In 1968, there was a moratorium scheduled and a march on Washington. Students from Harpur College had hired several buses to transport protesters to the nation’s capital. The night before the protest the ICC pulled the licenses of the bus companies. The plan backfired for the government. Before the ICC actions, there were several apathetic or apolitical students who had no intention of participating in the protest. Afterwards, nearly 100% of our college community traveled to Washington, where the protest devolved into a riot.

It is against this backdrop that I read today’s news. I am not a conspiracy nut, but I think that it is the duty of a citizen to maintain a healthy skepticism about anything that the government tells us. And the current administration has been so deceptive that skepticism serves us well.

Take today’s news. A Reuters headline tells us: “U.S. military believes al Qaeda has missing soldiers.” Oh, really?

The article begins by stating, “The U.S. military said on Monday it believed that three U.S. soldiers missing after an attack south of Baghdad on Saturday had been taken by al Qaeda or others associated with the militant group.” Now which is it—al Qaeda or others associated with it?
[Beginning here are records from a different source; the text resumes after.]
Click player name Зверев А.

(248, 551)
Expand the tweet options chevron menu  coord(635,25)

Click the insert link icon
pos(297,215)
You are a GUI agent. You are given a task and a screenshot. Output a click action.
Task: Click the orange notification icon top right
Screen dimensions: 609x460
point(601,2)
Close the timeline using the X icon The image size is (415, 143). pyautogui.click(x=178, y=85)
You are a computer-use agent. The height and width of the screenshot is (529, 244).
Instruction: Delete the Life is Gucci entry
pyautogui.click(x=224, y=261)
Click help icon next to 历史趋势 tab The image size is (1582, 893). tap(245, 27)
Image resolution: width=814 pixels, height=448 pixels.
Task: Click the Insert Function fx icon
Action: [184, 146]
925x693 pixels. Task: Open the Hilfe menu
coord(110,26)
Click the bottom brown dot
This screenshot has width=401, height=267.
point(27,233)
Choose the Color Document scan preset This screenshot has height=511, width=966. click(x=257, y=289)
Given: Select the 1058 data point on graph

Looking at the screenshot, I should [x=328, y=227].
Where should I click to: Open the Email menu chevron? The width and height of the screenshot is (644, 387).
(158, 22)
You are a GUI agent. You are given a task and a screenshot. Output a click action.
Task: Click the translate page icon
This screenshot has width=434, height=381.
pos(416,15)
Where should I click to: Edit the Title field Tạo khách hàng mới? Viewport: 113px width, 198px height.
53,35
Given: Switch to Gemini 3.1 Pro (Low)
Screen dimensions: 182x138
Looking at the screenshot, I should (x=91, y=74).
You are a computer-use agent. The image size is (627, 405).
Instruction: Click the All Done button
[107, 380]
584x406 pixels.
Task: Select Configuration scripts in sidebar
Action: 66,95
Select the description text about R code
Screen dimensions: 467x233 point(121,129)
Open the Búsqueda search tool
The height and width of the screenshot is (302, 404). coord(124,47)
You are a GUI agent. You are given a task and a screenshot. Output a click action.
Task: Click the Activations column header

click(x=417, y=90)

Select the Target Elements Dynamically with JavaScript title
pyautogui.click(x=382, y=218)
It’s not merely a rhetorical question, because a different group has claimed responsibility for the kidnapping. The group, Islamic State of Iraq, is described by AP as “a coalition of eight insurgent groups, including al-Qaida in Iraq.” The same article informs us that, “Late last month, the group named a 10-member “Cabinet” complete with a “war minister,” an apparent attempt to present the Sunni coalition as an alternative to the U.S.-backed Shiite-led administration of Prime Minister Nouri al-Maliki.”

Let’s accept for the moment that one of the eight insurgent organizations under the mantle of Islamic State of Iraq is an insurgent organization called “al Qaeda in Iraq.” What evidence is there that it was al Qaeda in Iraq that kidnapped our soldiers? If there were any at all, I would expect that the government and its stenographers would be less mealy-mouthed in its description of the perpetrators than “al Qaeda or others associated with the militant group.”

I want to know what is the relationship of al Qaeda in Iraq to the group of Saudis that attacked our country on September 11, 2001. Do they take their orders from Osama Bin Laden? Do they have ambitions beyond the establishment of a Sunni Islamic government in Iraq? How do we know?

We have a duty to be skeptical. The administration’s protestations to the contrary notwithstanding, it has conflated our mission against Osama bin Laden’s al Qaeda with our war in Iraq at every turn.

If I distrust the latest pronouncements of the government, it’s only because I was paying attention in the ‘60s. I guess some good did come from putting down that hash pipe.

“… and tell ’em Big Mitch sent ya!”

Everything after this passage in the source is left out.